Qatar Airways goes Italian, picks up chunk of Meridiana


Meridiana by Anna Zvereva via Flicr/CC-SA 2.0 https://www.flickr.com/photos/130961247@N06/24661709982
Meridiana by Anna Zvereva via Flicr/CC-SA 2.0 https://www.flickr.com/photos/130961247@N06/24661709982

Stop me if you’ve heard this one before: A large airline based in the Middle East is taking a significant stake in a struggling Italian airline in hopes of architecting a turnaround. Qatar Airways is now the 49% owner of Meridiana, Italy’s second largest airline.

“We are delighted to formalise this important partnership, which will help increase Meridiana’s competitiveness in the European market.” – Qatar Airways Chief Executive Akbar al Baker



Meridiana is based in Sicily and operates from Sardinia and Milan on a mix of domestic, regional and long-haul routes.
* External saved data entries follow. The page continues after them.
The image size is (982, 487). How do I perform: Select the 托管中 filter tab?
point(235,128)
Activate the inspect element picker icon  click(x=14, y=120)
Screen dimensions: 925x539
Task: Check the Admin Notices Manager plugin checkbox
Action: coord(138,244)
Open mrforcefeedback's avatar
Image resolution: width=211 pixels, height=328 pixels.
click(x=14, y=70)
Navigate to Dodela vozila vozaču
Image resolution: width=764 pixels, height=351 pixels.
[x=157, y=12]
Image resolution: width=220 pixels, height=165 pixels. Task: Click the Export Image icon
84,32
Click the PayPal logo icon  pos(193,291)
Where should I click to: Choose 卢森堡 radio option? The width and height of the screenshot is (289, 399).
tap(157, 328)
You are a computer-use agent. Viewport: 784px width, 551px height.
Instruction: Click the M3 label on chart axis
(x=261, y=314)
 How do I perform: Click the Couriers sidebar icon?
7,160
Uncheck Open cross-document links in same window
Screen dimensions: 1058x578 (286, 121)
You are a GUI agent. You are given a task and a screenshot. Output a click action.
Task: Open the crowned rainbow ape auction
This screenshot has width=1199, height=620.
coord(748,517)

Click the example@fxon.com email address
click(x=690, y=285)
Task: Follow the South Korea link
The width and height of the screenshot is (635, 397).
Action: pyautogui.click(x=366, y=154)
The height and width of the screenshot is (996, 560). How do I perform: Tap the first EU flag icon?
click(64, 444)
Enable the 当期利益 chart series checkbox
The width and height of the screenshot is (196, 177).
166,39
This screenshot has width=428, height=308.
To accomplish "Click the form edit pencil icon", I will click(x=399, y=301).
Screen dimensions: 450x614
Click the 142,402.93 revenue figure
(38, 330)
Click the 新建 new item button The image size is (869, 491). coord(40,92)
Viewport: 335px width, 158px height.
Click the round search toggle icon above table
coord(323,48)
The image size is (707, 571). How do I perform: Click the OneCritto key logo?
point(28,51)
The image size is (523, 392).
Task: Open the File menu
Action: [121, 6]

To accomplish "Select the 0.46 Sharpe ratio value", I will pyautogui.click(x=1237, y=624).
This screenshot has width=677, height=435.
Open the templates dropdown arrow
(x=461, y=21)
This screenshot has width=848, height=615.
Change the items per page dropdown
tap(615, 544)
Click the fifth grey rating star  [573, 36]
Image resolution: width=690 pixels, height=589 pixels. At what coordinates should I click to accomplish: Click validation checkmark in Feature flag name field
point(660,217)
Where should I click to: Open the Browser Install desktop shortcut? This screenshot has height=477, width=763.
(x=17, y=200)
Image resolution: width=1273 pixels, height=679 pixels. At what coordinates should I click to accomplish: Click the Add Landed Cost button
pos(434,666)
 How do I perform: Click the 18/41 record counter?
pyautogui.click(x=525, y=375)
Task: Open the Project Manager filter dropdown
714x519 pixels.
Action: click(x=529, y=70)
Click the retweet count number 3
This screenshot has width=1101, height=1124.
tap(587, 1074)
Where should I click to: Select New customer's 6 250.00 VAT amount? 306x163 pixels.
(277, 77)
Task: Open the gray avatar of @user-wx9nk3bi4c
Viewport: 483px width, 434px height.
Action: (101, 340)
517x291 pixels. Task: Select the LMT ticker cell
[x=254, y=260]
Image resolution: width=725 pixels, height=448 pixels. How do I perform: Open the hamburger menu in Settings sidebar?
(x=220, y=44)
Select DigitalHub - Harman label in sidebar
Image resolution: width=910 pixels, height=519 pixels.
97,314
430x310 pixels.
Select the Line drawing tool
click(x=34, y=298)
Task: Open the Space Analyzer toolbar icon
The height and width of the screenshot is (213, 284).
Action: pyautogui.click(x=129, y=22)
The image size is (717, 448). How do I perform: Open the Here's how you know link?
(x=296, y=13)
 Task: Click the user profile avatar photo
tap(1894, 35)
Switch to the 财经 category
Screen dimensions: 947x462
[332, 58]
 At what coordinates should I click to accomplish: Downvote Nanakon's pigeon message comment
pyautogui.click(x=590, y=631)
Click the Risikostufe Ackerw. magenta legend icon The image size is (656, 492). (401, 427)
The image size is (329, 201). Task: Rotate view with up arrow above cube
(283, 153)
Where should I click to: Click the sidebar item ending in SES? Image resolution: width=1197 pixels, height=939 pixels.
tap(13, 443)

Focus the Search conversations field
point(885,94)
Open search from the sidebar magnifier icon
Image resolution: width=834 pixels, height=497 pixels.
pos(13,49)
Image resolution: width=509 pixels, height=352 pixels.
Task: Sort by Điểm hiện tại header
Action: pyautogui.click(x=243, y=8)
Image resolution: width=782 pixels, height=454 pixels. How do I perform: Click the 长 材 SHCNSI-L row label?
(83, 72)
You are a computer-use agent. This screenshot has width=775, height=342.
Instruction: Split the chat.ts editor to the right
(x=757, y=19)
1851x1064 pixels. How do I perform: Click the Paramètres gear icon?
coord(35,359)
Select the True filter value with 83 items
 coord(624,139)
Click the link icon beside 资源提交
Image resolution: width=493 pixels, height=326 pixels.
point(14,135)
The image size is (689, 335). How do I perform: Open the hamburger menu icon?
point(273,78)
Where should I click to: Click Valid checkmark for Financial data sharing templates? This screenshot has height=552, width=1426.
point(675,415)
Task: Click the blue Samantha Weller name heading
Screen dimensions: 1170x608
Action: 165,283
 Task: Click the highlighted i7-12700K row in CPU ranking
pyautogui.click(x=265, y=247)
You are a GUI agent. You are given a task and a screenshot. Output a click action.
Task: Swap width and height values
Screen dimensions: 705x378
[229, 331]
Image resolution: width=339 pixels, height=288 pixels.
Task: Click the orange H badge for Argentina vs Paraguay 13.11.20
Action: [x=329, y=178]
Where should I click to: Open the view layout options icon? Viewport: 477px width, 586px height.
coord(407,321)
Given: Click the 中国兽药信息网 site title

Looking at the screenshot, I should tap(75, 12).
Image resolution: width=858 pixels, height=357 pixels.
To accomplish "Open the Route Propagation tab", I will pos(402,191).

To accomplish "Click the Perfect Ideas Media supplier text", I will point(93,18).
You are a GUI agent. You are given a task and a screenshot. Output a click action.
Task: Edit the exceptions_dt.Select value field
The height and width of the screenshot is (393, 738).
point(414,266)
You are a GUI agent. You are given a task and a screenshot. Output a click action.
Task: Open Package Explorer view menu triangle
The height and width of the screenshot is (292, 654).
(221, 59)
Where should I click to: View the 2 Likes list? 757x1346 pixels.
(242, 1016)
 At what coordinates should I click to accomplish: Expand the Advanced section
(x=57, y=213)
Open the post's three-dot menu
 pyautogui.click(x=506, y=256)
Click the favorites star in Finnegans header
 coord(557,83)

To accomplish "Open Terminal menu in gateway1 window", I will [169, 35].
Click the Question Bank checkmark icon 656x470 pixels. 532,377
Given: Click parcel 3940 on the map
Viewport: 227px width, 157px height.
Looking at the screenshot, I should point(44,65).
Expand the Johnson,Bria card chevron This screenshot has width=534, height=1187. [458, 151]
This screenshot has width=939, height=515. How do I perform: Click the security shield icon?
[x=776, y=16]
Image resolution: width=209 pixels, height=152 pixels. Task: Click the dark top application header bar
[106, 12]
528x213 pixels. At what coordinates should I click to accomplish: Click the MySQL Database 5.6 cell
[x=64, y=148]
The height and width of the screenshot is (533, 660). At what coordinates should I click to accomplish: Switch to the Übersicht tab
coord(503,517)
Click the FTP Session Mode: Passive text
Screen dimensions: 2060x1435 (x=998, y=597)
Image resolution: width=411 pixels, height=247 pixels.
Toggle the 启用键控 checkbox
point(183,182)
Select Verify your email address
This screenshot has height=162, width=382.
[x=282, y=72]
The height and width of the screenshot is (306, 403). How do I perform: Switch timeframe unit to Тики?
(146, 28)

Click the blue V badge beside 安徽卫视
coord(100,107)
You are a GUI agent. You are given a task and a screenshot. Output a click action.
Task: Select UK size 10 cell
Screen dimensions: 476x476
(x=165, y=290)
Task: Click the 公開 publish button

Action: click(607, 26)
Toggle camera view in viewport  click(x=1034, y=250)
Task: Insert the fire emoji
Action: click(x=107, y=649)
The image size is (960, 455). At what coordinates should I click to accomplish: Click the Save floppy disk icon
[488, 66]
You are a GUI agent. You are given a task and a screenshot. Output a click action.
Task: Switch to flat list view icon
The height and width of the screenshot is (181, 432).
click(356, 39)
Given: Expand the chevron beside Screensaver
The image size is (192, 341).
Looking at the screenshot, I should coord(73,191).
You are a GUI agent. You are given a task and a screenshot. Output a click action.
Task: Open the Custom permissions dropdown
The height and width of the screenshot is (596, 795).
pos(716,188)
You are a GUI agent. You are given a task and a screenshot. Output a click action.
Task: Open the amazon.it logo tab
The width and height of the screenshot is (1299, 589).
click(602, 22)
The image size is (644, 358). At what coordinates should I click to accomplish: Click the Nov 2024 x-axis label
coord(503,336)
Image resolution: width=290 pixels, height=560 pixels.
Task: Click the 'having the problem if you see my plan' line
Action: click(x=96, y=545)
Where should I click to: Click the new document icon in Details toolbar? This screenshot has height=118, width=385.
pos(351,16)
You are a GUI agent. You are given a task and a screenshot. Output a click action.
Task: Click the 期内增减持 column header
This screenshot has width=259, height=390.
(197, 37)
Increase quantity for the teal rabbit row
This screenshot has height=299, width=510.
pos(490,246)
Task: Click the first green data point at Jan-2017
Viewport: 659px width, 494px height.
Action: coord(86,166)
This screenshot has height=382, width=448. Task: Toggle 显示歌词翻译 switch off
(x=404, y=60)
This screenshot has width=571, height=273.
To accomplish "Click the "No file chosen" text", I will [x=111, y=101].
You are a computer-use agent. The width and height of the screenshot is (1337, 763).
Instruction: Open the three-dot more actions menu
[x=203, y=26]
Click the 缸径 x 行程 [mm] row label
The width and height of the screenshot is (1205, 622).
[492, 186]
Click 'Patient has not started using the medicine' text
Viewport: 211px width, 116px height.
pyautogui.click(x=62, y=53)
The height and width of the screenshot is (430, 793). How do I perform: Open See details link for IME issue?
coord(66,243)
The fleet is small – only 16 aircraft – and spans from 150-300 seats. The Qatar stake brings about a fleet refresh for the operation. Qatar Airways has 20 737 MAX aircraft on order with delivery set to start in Q2 2018. That new fleet creates a huge opportunity for the airline, though it is unclear that fleet alone solves the profit problems.

Read More: More Airline Investments For Qatar Airways

The transaction completes a deal first indicated over a year ago during the 2016 Farnborough International Airshow outside London. It is unclear why the deal took this long to negotiate, especially given that the LATAM deal was announced the day prior and is far more mature. But here we are.

Read More: Alitalia: Choosing suicide over sacrifice

On the regional and domestic front Meridiana faces competition from Alitalia, of course, but also strong and increasing pressure from the many LCCs carrying massive loads of beach-seeking tourists to Sardinia. The 737MAX gives the company lower costs and greater range over which to draw those travelers itself, but the competition is not going away any time soon. Except for Air Berlin, but that’s going to be replaced by easyJet and Lufthansa and some of those flights will certainly continue.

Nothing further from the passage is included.